Avant de terminer son développement, D.J. Hill, prend soin de montrer, les dangers ou du moins les raisons de son opposition à la naissance d’entités supranationales. Les raisons avancées par Hill peuvent être résumées en trois points. Premièrement, l’indépendance des Etats est nécessaire à l’existence de la différence culturelle entre les peuples, véritable richesse universelle. Deuxièmement, vouloir agréger des peuples différents serait source de nivellement par le bas pour les uns et de nivellement par le haut pour les autres, de principes moraux et sociaux selon la société à laquelle on appartient. Enfin troisièmement, aucun État ne peut donner à un autre État ou à une structure quelconque des droits qui le placeraient automatiquement en-dessous de ce dernier. Ces remarques de D.J. Hill devraient interpeller les idéologues du marché.

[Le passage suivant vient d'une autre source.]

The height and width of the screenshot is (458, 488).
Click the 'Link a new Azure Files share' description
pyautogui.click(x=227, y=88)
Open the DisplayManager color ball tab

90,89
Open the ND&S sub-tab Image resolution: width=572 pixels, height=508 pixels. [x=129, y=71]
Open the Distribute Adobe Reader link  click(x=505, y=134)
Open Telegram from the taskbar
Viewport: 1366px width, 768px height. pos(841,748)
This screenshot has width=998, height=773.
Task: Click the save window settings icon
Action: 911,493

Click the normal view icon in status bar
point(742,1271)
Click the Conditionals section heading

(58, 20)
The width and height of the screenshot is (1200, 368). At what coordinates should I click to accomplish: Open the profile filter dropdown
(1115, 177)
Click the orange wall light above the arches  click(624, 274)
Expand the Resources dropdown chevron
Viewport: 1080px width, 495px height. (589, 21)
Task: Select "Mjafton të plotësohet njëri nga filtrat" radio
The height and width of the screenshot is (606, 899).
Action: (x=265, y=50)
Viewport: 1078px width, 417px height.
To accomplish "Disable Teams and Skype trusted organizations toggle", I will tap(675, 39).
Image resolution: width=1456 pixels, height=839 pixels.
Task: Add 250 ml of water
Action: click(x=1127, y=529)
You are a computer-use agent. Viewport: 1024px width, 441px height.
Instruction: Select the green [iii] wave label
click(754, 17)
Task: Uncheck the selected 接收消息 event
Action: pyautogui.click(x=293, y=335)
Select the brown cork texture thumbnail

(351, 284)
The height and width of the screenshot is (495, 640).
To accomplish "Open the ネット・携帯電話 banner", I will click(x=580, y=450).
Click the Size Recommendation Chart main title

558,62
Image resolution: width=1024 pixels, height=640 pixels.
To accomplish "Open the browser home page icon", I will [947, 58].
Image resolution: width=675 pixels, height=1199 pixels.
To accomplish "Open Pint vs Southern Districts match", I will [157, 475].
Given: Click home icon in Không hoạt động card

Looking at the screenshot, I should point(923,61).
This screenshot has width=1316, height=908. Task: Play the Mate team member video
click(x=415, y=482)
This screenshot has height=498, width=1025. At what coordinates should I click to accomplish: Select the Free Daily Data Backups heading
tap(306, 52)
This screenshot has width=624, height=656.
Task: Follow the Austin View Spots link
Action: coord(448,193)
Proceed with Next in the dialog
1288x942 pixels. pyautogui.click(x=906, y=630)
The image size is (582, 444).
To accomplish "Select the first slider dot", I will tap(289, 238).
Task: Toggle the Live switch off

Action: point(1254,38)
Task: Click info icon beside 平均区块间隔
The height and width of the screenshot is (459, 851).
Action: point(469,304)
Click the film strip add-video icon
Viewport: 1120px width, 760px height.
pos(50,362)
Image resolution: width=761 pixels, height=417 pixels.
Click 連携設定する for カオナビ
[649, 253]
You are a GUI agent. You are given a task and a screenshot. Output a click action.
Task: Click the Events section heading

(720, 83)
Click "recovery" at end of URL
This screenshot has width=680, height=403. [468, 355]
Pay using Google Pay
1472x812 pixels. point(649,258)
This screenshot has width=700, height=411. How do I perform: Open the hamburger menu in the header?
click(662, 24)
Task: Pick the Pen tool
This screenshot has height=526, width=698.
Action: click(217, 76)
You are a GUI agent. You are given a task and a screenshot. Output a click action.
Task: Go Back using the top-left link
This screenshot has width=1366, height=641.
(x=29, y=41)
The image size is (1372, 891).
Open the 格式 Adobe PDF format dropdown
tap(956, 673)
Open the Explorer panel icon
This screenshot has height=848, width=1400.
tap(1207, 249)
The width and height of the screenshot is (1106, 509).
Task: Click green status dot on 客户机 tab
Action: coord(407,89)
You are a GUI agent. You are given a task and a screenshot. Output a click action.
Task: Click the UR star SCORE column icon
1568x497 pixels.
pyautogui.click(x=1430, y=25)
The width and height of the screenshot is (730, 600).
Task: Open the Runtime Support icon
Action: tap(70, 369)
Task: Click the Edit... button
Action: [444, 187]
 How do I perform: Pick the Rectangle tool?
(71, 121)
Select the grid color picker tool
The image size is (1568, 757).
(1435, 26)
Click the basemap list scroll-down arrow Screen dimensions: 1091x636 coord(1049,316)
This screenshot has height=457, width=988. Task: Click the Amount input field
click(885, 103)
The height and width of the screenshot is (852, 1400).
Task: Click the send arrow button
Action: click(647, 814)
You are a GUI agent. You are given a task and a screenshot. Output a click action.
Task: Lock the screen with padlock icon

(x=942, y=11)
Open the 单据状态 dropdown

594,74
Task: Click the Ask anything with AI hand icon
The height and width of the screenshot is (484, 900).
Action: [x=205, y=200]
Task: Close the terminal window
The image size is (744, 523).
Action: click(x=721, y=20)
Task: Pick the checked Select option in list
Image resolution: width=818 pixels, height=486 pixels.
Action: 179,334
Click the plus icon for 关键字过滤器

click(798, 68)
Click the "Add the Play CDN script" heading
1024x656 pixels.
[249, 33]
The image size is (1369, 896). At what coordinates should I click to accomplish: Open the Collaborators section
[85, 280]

Pour les avoir ignorés, certaines personnes en Europe par exemple ne font que répéter, tel un mantra : « plus d’Europe », tout en feignant d’ignorer les messages d’opposition des peuples de cet ensemble. Leurs imitateurs africains gagneraient à en tirer des leçons. Aux Ivoiriens qui en font partie, et au regard de la réalité ivoirienne ; une relecture du processus devant aboutir à la prise du territoire romain par les Barbares au Vème siècle, ne serait pas de trop. Et, s’ils trouvaient cette histoire trop éloignée, ils pourraient s’intéresser aux sources de la crise entre la Serbie et le Kosovo.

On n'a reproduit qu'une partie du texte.